• Text passage:

New York City has fewest prisoners since 1940s

With the continuing release of hundreds of prisoners due to the coronavirus, New York City's jail population is the lowest it has been since the 1940s.

The city's jail population has now dipped below 5,000.  Mayor Bill de Blasio starting ordering the release of prisoners that were determined to be at high-risk for COVID-19 related complications and low-risk of re-offending.

The number is expected to dip further as the state releases hundreds of inmates that are being held on technical violations or minor parole violations.

The Legal Aid Society already secured the release of 106 Rikers Island inmates who were being held on non-criminal technical parole violations after filing suit in New York State Supreme Court.

On Friday, Mayor Bill de Blasio said the jail population is down by about 860 since the start of the coronavirus crisis.  He attributes that to releases and a falling number of arrests.

There has been a steady decline in the city's jail population over the past few decades.  In 2018 there was an average of 8,397 people in city jails in 2018.  That was down from 21,674 in 1991.  But that downward trend is accelerating due to the coronavirus outbreak.

• Instructions:
- 1) Rewrite the article on New York City's jail population between "New York City has" and "State Supreme Court.", inclusive, putting "detainees" in place of "inmates".
- 2) According to the article on New York City's jail population, what was the average number of people in city jails in 2018?
- 3) Please say whether each statement agrees with the article on New York City's jail population, answering yes or no and quoting the deciding words.
(a) The city's jail population has fallen below 5,000.
(b) In 1991, city jails held 8,397 people.
(c) Mayor Bill de Blasio credits the decrease of about 860 to releases alone.

• Given data:
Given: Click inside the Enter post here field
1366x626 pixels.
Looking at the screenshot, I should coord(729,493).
--
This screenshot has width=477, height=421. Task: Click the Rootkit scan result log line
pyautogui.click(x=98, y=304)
--
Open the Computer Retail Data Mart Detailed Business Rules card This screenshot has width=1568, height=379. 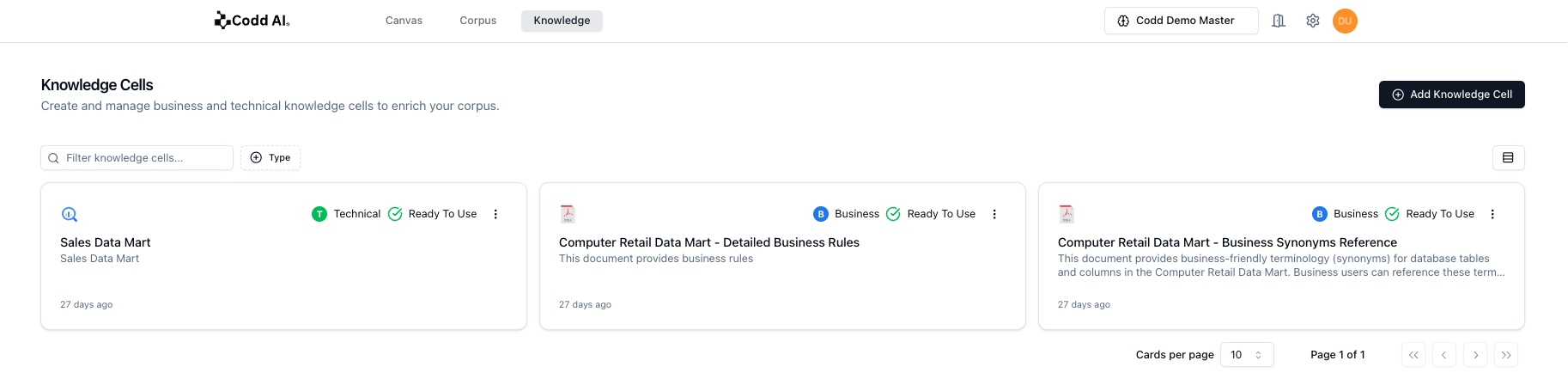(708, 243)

• Solutions to the exercise:
- 1)
New York City has fewest prisoners since 1940s

With the continuing release of hundreds of prisoners due to the coronavirus, New York City's jail population is the lowest it has been since the 1940s.

The city's jail population has now dipped below 5,000.  Mayor Bill de Blasio starting ordering the release of prisoners that were determined to be at high-risk for COVID-19 related complications and low-risk of re-offending.

The number is expected to dip further as the state releases hundreds of detainees that are being held on technical violations or minor parole violations.

The Legal Aid Society already secured the release of 106 Rikers Island detainees who were being held on non-criminal technical parole violations after filing suit in New York State Supreme Court.

- 2) 8,397

- 3)
(a) Yes: "The city's jail population has now dipped below 5,000."
(b) No: "That was down from 21,674 in 1991."
(c) No: "He attributes that to releases and a falling number of arrests."